Blade of Vengeance (白衣公卿 (bái yī gōng qīng)) is an upcoming Chinese wuxia television series adapted from the wuxia novel Jin Yi Xing by Fu Lan that tells the inspirational story of a young man with extraordinary skills and lofty aspirations, from his studies to his eventual success. It stars Gong Jun and directed by Lin Shuijing and Li Cai. The booting ceremony was held on September 19, 2025. The series wrapped up filming on December 27, 2025.

== Synopsis ==
At the dawn of a new dynasty, the imperial court appears calm, yet danger churns beneath the surface. When Ye Zhao’s family is slaughtered overnight, he alone survives. Determined to uncover the truth and avenge his loved ones, he abandons his name, assumes the identity of Meng Jianqing (played by Gong Jun), and infiltrates the Embroidered Uniform Guard—the blade of imperial power. Caught between court conspiracies and the ruthless forces of the martial world, Ye Zhao fights through blood and betrayal, forging himself into a blade sharp enough to cleave the darkness and meet the coming dawn.

== Cast ==
- Gong Jun as Meng Jianqing / Ye Zhao
- Wang Yuwen as Yun Yanjiao / Ah Qiao
- Nie Yuan as Shen Guangli
- Yu Chengen as Guo Ying
- Wu Junting as Gongsun Yi
- Chen Siyi as Guo Yun
- Zhou Jieqiong as Mei Hong
- Hai Yitian as Qi Gang
- Gao Shuguang as Chen Yi
- Yu Bo as Wan Decheng
- Liu Huan as Emperor
- Zhao Qianzi as Granny Qi
- Liu Haikuan as Yun Yanran
- Luo Shiqi as Huai An

== Production ==
- In 2024, Xixi Pictures presented Blade of Vengeance at 28th Hong Kong International Film & TV Market (FILMART) on March 11-14 and 29th Shanghai Television Festival (STVF) Market on June 24-28.
- On September 19, 2025, the cast was officially announced.

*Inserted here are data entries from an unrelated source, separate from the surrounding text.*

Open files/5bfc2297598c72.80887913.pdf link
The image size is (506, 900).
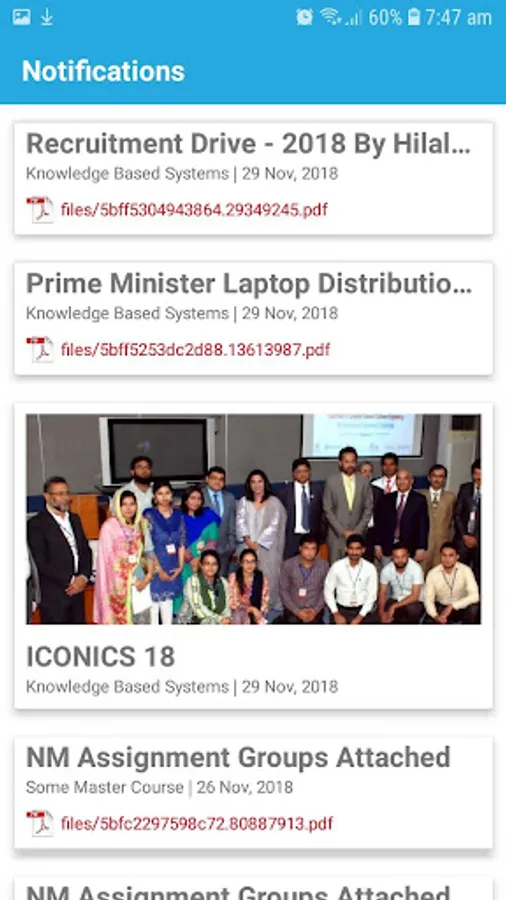(197, 824)
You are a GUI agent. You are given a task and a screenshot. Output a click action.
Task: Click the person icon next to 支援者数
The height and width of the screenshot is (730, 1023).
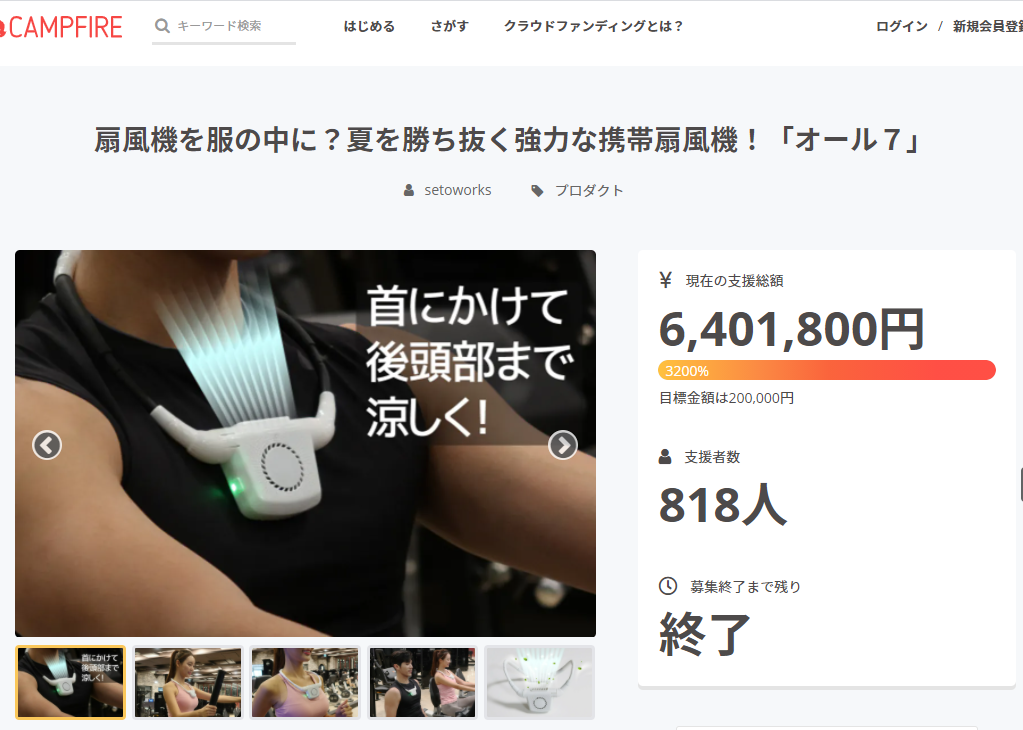tap(665, 457)
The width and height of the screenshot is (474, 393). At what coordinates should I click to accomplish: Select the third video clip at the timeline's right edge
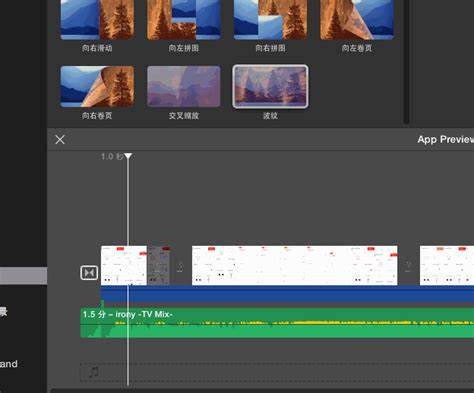point(447,265)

The booting ceremony was held on the same day.
- On October 30, 2025, Xixi Pictures presented Blade of Vengeance at Asia’s leading multi-entertainment content market (TIFFCOM) during the Tokyo International Film Festival. Set during the Yongle Era, Xixi said that Blade of Vengeance would break from the norm and the in-world drama would focus on realism and logic rather than fantastical feats, with the production emphasizing the real location shooting and hard-hitting action.
- The series wrapped up filming on December 27, 2025.
- On January 9, 2026, the series was selected for CCTV's "2026 Recommended Dramas on CMG" lineup.